Text: Matthew 7:21-29
Here are the main points from the sermon:
Jesus taught that many will say to Him, “Lord, Lord”, yet get a response of “Depart from me, I never knew you.” His explanation for such an interaction reveals the importance of not just hearing the Word of God, but actually putting it into practice. Every time we encounter the truth of God’s Word, we must choose what we will do with it. It is my prayer that each of those times result in our making WISE choices.
A WISE choice is a . . .
Willing Choice: Psalm 119:108
God’s desire is that we are both willing and eager to do everything He has commanded. Acting like we are forced to put the things of God into practice will do us no more good than it does for our witness for Christ. When our choice to honor God in everything is a willing choice, then others will be able to see the joy we have through living an obedient life.
If you have to be forced, coerced, or tricked into it, it is probably not a wise choice.
Intelligent Choice: Acts 13:7
Faith in God is not blind faith. In fact, it is our faith that allows us to see the unseen as if it were seen. Just because someone says something is from God doesn’t mean that it really is. We must use the mind that God gave us in order to make intelligent choices that keep us in a life that honors God and helps those around us see a God that can be trusted. Very few people want to follow someone who doesn’t know what they are doing and when we choose to understand and know God to the best of our ability, we find that we have much more than a “just because” answer to the questions people ask.

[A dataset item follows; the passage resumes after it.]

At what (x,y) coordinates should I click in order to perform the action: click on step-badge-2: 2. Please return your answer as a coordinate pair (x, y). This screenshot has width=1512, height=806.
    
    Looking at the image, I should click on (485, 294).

If you have to ignore clear teaching of scripture, it is definitely not a wise choice.
Sacrificial Choice: Hebrews 13:15-16
By nature, sacrifice is difficult otherwise we wouldn’t call it sacrifice. When we seek to do God’s will, more often than not we find we are called upon to make a sacrificial choice. This should not come as a big surprise since the life of Jesus on earth can be best characterized as sacrificial. Honoring God with our choices will mean that we look out for the needs of others even above our own. Jesus said that unless we are willing to give up everything, we cannot be His disciple — it doesn’t get more sacrificial than that when it comes to the choices we ought to be making.
If it only looks out for your good and not the good of others, it is likely not a wise choice.
Eternal Choice: Galatians 6:8
One of the reasons that we can make choices that are willing, intelligent, and even sacrificial is because we make them with an eternal perspective in mind. The seeds we sow today will determine the harvest we experience later. A huge part of that eternal harvest is not just about us making it to heaven, but it is also about the seeds we plant in the lives of others so that God can bring about the harvest in their life at just the right time. When we apply an eternal perspective filter to the decisions we must make each day, it ought to change not only what we choose to do but also the how and why of what we choose.
If it only satisfies a temporary desire with no view toward how it will influence you and others for eternity, it most certainly is not a wise choice.